Higher Order Approximation Rates for ReLU CNNs in Korobov Spaces

TL;DR

This paper demonstrates that deep ReLU CNNs can achieve higher order approximation rates for Korobov functions, effectively mitigating the curse of dimensionality through sparse grid basis representations.

Contribution

It improves classical approximation rates for Korobov functions using CNNs, showing higher order expressivity with minimal curse of dimensionality effects.

Findings

Achieves (m+1)-th order approximation rate in CNNs for functions with (m+1)-th order derivatives.

Uses sparse grid basis functions to represent high-order derivatives within CNNs.

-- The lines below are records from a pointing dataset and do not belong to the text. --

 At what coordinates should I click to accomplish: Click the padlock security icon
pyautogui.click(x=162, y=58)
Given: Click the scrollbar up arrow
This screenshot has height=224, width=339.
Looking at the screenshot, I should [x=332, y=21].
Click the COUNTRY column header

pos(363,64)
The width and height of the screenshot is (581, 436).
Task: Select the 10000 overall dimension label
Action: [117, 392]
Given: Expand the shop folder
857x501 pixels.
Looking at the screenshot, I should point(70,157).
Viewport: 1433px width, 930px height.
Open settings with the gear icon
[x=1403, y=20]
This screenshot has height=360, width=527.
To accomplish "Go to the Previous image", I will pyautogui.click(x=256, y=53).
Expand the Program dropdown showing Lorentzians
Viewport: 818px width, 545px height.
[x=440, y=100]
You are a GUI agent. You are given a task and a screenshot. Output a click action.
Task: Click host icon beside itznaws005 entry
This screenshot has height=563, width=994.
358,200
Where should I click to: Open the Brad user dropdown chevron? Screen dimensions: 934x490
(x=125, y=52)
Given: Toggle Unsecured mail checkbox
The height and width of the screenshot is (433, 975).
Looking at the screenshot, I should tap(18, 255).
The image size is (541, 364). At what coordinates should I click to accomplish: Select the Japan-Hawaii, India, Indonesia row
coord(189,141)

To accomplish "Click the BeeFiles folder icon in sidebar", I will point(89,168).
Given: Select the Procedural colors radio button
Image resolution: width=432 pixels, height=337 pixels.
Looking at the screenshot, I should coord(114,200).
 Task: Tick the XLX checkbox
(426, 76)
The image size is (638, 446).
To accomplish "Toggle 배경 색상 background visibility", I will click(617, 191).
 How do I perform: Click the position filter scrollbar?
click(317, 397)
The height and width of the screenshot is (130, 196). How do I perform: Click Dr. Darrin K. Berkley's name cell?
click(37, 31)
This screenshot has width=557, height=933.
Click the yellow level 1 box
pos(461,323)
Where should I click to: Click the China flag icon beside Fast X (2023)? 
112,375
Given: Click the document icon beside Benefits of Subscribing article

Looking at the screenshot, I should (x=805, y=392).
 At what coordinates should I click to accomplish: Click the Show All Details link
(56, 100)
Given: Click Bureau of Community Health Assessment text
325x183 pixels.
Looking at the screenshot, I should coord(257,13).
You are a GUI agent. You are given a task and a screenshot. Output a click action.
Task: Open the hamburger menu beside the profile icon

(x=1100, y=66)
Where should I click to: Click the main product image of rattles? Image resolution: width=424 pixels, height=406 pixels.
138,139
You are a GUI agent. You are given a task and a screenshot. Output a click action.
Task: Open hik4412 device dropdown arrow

Suggests higher order CNN expressivity is not severely impacted by high dimensionality.

Abstract

This paper investigates the $L_p$ approximation error for higher order Korobov functions using deep convolutional neural networks (CNNs) with ReLU activation. For target functions having a mixed derivative of order m+1 in each direction, we improve classical approximation rate of second order to (m+1)-th order (modulo a logarithmic factor) in terms of the depth of CNNs. The key ingredient in our analysis is approximate representation of high-order sparse grid basis functions by CNNs. The results suggest that higher order expressivity of CNNs does not severely suffer from the curse of dimensionality.